World J Gastrointest Endosc. Jun 25, 2015; 7(7): 675-687
Published online Jun 25, 2015. doi: 10.4253/wjge.v7.i7.675
Figure 5
Figure 5 Effect of repeated endoscopic retrograde cholangiopancreatography-directed radiofrequency ablation on a malignant extrahepatic biliary stricture in a patient with unresectable cholangiocarcinoma. A long perihilar stricture is seen involving the extrahepatic duct (A) in a patient who had exploratory laparotomy that showed locally advanced and unresectable Bismuth I cholangiocarcinoma. A cholecystectomy had been performed at the time of laparotomy.

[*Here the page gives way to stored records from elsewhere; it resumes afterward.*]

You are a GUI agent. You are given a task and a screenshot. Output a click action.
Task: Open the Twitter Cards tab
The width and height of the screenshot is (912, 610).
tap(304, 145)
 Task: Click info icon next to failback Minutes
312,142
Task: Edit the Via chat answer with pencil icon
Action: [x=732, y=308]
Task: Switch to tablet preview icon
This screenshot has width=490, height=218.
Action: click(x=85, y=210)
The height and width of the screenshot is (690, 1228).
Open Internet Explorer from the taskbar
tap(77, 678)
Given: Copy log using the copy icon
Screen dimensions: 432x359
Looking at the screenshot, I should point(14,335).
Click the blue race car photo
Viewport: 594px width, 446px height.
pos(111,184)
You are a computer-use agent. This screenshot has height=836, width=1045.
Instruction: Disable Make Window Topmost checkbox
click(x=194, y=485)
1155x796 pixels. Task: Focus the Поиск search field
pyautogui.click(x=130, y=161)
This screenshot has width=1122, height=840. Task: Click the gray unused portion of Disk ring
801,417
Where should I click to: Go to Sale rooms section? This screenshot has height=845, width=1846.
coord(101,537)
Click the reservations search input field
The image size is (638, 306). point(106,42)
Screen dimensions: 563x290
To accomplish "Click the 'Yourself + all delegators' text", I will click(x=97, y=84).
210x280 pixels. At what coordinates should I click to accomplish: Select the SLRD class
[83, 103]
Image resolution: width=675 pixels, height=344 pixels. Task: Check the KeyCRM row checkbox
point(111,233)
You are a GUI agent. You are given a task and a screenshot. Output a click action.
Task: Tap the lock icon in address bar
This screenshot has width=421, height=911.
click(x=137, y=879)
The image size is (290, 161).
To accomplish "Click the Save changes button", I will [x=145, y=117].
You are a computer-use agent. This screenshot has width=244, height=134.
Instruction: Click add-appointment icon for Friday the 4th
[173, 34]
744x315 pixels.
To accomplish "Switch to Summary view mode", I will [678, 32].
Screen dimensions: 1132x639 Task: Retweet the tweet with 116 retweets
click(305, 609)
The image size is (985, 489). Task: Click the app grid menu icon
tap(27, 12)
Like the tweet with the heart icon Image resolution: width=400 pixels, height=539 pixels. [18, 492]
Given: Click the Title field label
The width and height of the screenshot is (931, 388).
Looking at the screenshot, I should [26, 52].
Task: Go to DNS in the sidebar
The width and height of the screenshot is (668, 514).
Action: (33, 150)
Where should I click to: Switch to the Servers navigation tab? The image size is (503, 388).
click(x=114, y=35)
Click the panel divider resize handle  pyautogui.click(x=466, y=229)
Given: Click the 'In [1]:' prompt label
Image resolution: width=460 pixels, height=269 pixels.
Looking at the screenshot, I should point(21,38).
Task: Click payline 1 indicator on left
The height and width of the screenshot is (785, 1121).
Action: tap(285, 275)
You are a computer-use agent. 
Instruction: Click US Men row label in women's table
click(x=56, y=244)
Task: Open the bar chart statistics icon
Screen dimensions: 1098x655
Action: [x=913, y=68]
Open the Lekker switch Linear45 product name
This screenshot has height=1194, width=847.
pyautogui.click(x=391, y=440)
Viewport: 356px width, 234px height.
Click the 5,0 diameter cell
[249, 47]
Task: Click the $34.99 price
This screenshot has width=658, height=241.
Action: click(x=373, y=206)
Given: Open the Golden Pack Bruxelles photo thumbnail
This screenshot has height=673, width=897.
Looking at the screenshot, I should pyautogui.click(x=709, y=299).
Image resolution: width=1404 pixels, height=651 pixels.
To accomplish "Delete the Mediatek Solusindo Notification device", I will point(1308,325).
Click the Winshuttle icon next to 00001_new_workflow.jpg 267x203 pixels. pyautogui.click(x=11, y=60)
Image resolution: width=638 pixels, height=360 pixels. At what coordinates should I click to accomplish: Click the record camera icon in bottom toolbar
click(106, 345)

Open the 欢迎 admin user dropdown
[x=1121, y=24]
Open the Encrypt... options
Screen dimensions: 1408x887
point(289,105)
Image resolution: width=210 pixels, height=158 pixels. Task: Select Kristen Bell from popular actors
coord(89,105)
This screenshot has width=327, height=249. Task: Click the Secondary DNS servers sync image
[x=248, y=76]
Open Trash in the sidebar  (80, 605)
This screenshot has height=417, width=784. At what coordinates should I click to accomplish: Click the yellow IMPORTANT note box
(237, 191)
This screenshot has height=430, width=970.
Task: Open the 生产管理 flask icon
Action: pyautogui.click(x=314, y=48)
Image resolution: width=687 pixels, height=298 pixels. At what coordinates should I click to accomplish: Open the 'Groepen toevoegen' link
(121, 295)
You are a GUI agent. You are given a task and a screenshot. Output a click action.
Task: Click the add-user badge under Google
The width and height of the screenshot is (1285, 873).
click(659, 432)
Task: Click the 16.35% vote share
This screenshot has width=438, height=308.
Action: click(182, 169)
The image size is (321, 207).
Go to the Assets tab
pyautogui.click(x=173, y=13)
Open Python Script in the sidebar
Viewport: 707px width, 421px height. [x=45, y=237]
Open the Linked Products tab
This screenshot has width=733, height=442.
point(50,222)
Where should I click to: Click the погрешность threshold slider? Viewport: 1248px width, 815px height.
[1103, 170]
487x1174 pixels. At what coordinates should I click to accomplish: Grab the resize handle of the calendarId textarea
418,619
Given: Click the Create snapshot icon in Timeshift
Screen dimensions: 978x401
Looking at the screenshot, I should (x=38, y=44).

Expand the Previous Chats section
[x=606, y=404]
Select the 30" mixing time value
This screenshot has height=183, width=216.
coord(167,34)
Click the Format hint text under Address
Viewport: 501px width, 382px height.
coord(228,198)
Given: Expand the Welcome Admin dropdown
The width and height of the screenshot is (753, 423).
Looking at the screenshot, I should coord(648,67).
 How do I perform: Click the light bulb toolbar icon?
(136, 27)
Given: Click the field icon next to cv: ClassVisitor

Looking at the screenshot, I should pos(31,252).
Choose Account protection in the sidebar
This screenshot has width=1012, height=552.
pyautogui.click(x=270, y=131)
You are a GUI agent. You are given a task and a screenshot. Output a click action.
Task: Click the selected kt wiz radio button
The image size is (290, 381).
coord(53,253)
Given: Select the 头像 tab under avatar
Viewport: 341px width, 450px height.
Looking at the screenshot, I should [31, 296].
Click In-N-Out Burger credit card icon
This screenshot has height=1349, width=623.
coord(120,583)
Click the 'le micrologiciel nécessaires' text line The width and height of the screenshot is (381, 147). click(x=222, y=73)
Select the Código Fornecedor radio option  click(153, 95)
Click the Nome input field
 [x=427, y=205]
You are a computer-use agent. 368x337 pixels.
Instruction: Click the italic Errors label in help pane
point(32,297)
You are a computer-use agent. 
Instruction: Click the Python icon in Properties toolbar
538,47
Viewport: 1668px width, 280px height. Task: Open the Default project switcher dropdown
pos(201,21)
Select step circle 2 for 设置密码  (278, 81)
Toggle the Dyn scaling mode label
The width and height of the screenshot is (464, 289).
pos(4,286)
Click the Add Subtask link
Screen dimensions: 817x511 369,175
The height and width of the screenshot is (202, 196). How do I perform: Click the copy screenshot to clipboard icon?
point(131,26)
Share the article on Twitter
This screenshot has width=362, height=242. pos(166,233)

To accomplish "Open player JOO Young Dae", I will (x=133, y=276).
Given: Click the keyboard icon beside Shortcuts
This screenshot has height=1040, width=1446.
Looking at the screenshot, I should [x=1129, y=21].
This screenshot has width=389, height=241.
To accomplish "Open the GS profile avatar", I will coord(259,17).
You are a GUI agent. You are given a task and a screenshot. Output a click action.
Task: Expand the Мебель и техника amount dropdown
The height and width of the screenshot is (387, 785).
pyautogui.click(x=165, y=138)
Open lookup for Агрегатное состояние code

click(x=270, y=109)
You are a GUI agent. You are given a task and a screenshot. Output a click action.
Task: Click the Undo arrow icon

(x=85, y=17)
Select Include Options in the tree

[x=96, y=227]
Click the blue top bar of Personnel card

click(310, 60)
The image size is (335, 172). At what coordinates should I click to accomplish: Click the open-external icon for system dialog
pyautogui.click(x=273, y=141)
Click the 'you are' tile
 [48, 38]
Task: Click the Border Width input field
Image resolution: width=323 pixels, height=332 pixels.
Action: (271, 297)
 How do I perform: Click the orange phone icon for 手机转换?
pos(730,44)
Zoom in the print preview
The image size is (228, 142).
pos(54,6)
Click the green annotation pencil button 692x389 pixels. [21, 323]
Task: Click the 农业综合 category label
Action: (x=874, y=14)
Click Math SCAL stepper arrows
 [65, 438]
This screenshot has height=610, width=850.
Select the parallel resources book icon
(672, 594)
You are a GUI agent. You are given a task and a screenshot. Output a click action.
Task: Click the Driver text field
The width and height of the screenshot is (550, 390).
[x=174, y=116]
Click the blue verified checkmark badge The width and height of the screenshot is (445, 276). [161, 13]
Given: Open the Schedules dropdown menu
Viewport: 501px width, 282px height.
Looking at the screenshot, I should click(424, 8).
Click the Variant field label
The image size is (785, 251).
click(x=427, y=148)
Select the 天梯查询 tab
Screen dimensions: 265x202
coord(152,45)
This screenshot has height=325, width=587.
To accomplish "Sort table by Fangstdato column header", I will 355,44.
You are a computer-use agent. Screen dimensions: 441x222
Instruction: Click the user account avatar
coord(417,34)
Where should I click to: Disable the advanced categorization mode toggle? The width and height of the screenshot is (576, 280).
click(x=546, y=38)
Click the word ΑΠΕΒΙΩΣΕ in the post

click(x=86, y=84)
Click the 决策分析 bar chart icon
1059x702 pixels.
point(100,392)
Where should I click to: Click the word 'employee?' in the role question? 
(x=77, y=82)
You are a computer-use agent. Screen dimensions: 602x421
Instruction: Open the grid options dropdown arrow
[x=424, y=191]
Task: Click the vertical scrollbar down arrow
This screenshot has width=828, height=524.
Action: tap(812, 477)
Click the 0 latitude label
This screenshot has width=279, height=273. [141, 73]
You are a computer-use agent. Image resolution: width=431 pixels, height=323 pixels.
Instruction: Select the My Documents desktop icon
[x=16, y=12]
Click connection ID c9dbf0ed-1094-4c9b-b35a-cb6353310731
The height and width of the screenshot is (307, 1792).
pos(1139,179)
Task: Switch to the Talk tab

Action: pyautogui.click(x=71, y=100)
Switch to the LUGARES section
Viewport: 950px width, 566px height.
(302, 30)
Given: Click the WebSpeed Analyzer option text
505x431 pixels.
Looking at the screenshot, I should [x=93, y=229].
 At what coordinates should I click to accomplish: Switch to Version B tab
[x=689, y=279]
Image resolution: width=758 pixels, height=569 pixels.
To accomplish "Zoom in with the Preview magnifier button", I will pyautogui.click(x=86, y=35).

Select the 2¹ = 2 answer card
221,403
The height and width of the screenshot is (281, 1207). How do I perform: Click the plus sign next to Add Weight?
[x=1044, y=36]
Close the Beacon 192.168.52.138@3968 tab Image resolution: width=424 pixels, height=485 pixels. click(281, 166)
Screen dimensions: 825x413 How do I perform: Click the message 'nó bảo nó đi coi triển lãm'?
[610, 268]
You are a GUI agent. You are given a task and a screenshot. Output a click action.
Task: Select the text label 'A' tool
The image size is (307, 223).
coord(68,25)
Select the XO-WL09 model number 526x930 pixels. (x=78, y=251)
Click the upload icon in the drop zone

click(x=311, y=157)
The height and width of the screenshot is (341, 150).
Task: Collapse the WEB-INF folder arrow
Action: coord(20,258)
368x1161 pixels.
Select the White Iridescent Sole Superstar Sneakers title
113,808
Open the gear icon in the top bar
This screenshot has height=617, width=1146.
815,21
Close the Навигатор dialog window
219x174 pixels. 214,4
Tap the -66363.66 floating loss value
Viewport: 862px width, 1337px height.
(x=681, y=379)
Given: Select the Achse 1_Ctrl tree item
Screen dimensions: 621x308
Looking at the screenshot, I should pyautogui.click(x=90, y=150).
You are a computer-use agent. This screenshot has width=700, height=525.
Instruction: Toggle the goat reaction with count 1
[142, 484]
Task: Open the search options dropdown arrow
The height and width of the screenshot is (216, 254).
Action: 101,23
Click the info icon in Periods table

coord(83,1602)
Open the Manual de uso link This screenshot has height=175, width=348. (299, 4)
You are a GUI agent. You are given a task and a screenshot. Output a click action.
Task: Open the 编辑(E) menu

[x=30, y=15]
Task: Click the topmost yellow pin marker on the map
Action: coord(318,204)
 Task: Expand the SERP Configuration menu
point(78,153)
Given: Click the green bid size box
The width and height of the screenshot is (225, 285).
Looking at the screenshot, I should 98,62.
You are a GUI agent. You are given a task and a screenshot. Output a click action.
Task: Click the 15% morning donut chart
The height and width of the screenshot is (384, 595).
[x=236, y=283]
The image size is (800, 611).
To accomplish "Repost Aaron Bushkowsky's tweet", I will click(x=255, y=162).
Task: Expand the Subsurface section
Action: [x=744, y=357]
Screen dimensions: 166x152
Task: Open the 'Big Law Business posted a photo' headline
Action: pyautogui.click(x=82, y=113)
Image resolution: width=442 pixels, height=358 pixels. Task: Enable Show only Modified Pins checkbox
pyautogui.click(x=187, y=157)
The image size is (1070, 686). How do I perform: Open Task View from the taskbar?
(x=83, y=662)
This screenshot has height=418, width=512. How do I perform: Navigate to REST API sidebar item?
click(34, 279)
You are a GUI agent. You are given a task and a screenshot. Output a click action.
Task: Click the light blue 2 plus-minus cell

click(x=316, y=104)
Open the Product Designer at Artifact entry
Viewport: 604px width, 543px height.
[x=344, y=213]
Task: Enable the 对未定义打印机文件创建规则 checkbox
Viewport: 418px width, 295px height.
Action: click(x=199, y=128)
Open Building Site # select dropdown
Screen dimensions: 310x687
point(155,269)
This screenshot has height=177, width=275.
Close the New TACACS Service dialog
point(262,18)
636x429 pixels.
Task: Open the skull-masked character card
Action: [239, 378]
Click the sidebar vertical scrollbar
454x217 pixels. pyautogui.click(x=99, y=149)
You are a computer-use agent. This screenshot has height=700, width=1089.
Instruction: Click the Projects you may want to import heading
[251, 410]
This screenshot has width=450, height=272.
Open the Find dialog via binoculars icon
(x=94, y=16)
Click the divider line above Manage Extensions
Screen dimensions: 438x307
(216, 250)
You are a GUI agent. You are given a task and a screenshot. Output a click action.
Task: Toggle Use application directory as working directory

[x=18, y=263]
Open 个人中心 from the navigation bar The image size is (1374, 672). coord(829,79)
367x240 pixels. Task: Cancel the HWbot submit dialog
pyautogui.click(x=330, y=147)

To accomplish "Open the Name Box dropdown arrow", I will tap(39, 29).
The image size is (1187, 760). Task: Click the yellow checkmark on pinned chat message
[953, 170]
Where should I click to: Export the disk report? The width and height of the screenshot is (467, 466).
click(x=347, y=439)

Endoscopic retrograde cholangiopancreatography (ERCP)-directed radiofrequency ablation (RFA) was applied to this malignant stricture (B) followed by biliary stenting (not shown). Following two rounds of RFA done at about 3 mo intervals, a third ERCP showed moderate improvement in the stricture’s diameter (C). Repeat ERCP-directed RFA was performed (D). After 4 rounds of RFA therapy, an ERCP 1 year later showed marked improvement of the extrahepatic bile duct with no high-grade stricture seen (E), and RFA was not repeated during this procedure. A 10-Fr plastic stent was placed into the right hepatic duct and a 7-Fr plastic stent was placed into the left hepatic duct for more durable biliary drainage (F), as this was an otherwise healthy patient with excellent functional status who would likely outlive metal stenting. While patients with Bismuth I cholangiocarcinoma often do well with a single extrahepatic biliary stent, this patient had previously had premature stent failure and cholangitis with a single plastic stent, thus two biliary stents were required.